Arrancó en República Dominicana la polémica 46 Asamblea General de la Organización de Estados Americanos (OEA) cuyo foco serán los Derechos Humanos y la crisis en Venezuela, aunque que el tema no era parte de la agenda.

A pesar que Luis Almagro, secretario general de la OEA lidera la iniciativa de aplicarle la Carta Democrática a Venezuela, quiere que el tema quede fuera de la Asamblea General porque se debatirá en una sesión del Consejo Permanente en Washington el 23 de junio próximo.

A pesar de ello en los pasillos los actores políticos presentes sólo hablan del “Informe Almagro”, de los Derechos Humanos y de la posibilidad de poder invocar la Carta Democrática a Venezuela.

Pero la pregunta más importante es: ¿Cuenta Almagro con los votos suficientes para lograr activar la Carta Democrática contra el Gobierno de Maduro?

Dicen que una imagen vale más que mil palabras, y en las gráficas de la prensa el secretario general de la OEA se ve  tranquilo y luce confiado. Los analistas piensan que Almagro no se lanzaría a una aventura así a menos que estuviera seguro de tener los votos necesarios para lograr “activar” la Carta Democrática, por lo que suponen que el trabajo previo a la Asamblea General de la OEA, ya está  hecho. El amplio informe presentado por Almagro de 132 páginas, presentado al Consejo Permanente, alerta que debe atenderse con urgencia la alteración del orden constitucional en Venezuela el cual está afectando el orden democrático nacional.

Pero hagamos un análisis de la situación actual para tratar de descifrar si se aplicará la carta en la OEA en algo que ya parece un juego más de la Copa América, que en vez de contar goles, cuenta votos.

Comencemos con la información de los votos necesarios para que la OEA active la Carta Democrática Interamericana al gobierno de Venezuela. Para convocar al Consejo Permanente, la reunión de cancilleres, se necesitan 18 votos, pero luego para activar la Carta Democrática en contra de un país miembro se necesitan 24.

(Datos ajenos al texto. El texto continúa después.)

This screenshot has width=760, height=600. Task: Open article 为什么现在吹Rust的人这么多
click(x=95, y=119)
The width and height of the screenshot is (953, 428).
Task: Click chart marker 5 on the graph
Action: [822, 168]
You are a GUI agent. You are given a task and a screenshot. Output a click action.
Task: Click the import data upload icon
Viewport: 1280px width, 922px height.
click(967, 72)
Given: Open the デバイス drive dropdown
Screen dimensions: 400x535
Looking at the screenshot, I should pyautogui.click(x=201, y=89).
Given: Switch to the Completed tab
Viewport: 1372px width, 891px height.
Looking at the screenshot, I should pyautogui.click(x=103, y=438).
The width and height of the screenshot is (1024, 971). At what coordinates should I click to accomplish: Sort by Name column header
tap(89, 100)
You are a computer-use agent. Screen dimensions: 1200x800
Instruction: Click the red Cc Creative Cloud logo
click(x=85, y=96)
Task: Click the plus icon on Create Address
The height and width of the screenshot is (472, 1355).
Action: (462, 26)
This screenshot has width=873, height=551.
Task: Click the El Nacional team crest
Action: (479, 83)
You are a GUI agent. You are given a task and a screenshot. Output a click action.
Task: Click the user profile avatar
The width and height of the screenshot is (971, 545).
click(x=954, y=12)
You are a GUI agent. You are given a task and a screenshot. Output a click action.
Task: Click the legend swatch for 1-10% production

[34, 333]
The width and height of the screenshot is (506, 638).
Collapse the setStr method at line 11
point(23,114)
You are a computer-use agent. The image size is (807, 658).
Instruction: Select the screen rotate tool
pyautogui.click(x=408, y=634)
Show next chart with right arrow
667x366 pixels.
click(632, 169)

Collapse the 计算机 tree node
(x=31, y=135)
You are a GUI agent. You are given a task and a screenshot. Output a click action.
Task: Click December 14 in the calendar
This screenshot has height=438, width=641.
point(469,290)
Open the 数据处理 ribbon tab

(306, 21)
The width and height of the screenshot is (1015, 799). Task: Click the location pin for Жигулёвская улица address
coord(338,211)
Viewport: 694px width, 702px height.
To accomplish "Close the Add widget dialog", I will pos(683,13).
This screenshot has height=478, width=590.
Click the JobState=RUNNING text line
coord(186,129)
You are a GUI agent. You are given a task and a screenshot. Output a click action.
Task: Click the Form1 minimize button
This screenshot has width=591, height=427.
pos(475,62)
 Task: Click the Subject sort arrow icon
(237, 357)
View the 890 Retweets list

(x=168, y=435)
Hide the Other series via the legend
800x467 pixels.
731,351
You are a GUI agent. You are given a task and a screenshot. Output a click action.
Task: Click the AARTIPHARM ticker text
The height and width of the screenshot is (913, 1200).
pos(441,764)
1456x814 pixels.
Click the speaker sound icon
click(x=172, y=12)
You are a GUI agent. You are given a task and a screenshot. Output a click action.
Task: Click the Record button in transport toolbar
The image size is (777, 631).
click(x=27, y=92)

El gobierno venezolano cuenta todavía con cierta capacidad de maniobra para ganar votos, a pesar de que la petrochequera ya está profundamente golpeada. Por eso el voto de Trinidad y Tobago, pudiera estar influenciado a favor del Gobierno por el acuerdo recientemente firmado entre ambos países, de 42 millones de dólares, para la explotación de gas de PDVSA.

A pesar que una de la banderas de Macri para ganar las elecciones en Argentina era precisamente la invocación de la Carta Interamericana a Venezuela, ahora piensan que: “la Carta de la OEA, no soluciona el problema de Venezuela” y son partidarios de un diálogo.

Debemos recordar que en el mundo diplomático los países no tienen amigos sino intereses, pero la historia se encargará de juzgar la posición de Macri en el caso venezolano porque es una cuestión de principios y de Derechos Humanos y no una barajita que se usa o desecha a su antojo.

A favor de la posición de Almagro y contra el gobierno de Venezuela, ya 4 países del Alba y gran parte del Caricom se voltearon contra el gobierno venezolano.

Estados Unidos, Canadá, Brasil, México, El Salvador, Honduras, Paraguay, Uruguay, Costa Rica, Panamá, Guatemala, Chile y Colombia, son trece votos duros con los que contaría a su favor el informe Almagro sobre Venezuela.

Recientemente el Parlamento Europeo votó a favor de solicitar a Venezuela la liberación inmediata de los presos políticos y el regreso a la democracia. La mayoría de regímenes parlamentarios, se ven influenciados por las democracias de la Unión Europea (UE), por lo que la mayor parte de los miembros del Caricom podrían votar a favor de la activación de la Carta.

Los países del Alba llegan en bloque junto a Venezuela, pero para la votación del informe que sobre Venezuela presentará el secretario Luís Almagro, países como Surinam, San Vicente y Las Granadinas, Santa Lucía, San Cristóbal y Nieves, podrían votar a favor de la aplicación de la Carta Democrática.

Pareciera que Almagro entonces cuenta con los primeros 18 votos para lograr convocar al Consejo Permanente, para la reunión de cancilleres, pero para aprobar el siguiente nivel de aplicación de la Carta Democrática Interamericana, prevista en el artículo 21, se necesita el voto de dos tercios de los 35 miembros, y esto conllevaría a realizar una Asamblea General extraordinaria de los cancilleres de los países miembros, con el objetivo de determinar si existe la necesidad de aplicar la suspensión de Venezuela. Para esto se necesita el apoyo de 24 países y esto luce más difícil para conseguir los votos que se requieren para activar la Carta Democrática en contra de Venezuela.